Quanta Plus is a highly stable and feature rich web development environment. The vision with Quanta has always been to start with the best architectural foundations, design for efficient and natural use and enable maximal user extensibility. We recognize that we don't have the resources to do everything we would like to so our target is to make it easy for you to help make this the best community based desktop application anywhere. Pretty much everything in Quanta is designed so you can extend it. Even the way it handles XML DTDs is based on XML files you can edit. You can even import DTDs, write scripts to manage editor contents, visually create dialogs for your scripts and assign script actions to nearly any file operation in a project. You can even look at and communicate with a wide range of what happens inside Quanta using DCOP.

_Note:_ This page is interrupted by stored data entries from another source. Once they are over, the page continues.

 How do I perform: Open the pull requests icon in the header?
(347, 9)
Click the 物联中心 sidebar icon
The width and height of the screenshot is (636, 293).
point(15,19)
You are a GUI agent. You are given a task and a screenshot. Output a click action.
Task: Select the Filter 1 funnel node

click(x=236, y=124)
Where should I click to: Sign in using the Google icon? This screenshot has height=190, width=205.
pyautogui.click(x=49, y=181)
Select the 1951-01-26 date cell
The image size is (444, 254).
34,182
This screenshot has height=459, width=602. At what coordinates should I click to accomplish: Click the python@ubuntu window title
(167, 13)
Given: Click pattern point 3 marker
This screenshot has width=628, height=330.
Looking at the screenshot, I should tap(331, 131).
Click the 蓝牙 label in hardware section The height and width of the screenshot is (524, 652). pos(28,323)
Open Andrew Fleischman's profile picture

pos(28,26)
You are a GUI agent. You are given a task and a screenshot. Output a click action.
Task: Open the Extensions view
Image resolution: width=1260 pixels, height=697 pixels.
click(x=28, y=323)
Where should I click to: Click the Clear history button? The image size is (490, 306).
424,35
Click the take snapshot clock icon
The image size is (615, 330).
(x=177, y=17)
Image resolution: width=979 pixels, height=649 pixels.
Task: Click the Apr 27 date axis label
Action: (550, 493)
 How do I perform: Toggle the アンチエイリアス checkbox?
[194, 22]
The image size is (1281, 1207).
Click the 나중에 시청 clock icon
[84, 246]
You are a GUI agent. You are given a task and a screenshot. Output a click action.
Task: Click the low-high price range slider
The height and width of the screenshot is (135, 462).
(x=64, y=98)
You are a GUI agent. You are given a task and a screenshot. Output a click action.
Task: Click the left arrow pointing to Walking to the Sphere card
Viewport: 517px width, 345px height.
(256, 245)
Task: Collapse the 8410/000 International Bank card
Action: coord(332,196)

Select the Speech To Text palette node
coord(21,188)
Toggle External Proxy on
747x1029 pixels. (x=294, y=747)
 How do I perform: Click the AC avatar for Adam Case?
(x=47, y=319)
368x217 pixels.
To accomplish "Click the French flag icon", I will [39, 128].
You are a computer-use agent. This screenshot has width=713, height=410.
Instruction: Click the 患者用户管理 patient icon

Quanta is based on KDE so this means it is network transparent from any dialog or project. It can use not only FTP but other KDE KIO slaves from file dialogs or in project settings. For instance if you want secure access try the fish KIO slave that uses SSH. Just enter fish://[user]@domain in any dialog or select fish in your project settings. Here on this site you will find information on using Kommander to visually build dialogs you can extend Quanta with. These applications talk to each other using an IPC (Inter Process Communication) called DCOP (Desktop Communication Protocol).

The main features of Quanta are:

* Project management, including support for local and remote (through the network) projects. Project files can be uploaded to many servers using various protocols. CVS support is integrated, Subversion support is possible through external plugins. Advanced project features, like actions assigned to various project events and assigning roles in a team are also available.
* Uses KDE KIO slaves for FTP, SSH (through FISH) and other protocol support.
* HTML and XML support: by default support for various (X)HTML versions and some XML based languages are available. This support can be extended either by the user (by importing an XML DTD) or via the "hotstuff" interface, by downloading XML support packages. XML support means autocompletion of tags and attributes, visual editing of tags, document structure viewing, validation/problem reporting, context help.
* script language support: by default PHP support is included, other languages can be supported by creating a language description package. PHP debugger interface is included for the Gubed and XDebug debuggers. Autocompletion for built in and user functions/variables is possible.
* CSS support: visual CSS editor, autocompletion for CSS.
* templates: full site, one document or snippet templates are possible. Templates can be shared via hotstuff.
* user toolbars and actions: toolbars can be freely created with stock or actions created by the user on it. This toolbars can be assigned to a language or to a project. The toolbars are also shareable via hotstuff.
* unlimited extensibility: any type of scripts/executables can be assigned to actions or project events. Users can exchange toolbars through the hotstuff system.
* plugins: general KPart plugin support. Any KDE KPart can be used inside Quanta, by default Konsole, KImageMapEditor, KLinkStatus, Cervisia (CVS) and KFileReplace is configured.
* integrated preview: documents can be previewed inside the application using the KHTML engine. Preprocessing the documents through a web server before previewing is possible.
* context help: context help for many languages can be downloaded via hotstuff. New help packages can be created by the user.
* lots of settings: the application is highly configurable, so everyone can adapt to its needs.
* Builtin rendering with KHTML.
* Display the source code, WYSIWYG Mode (called VPL (Visual Page Layout) in Quanta) or both.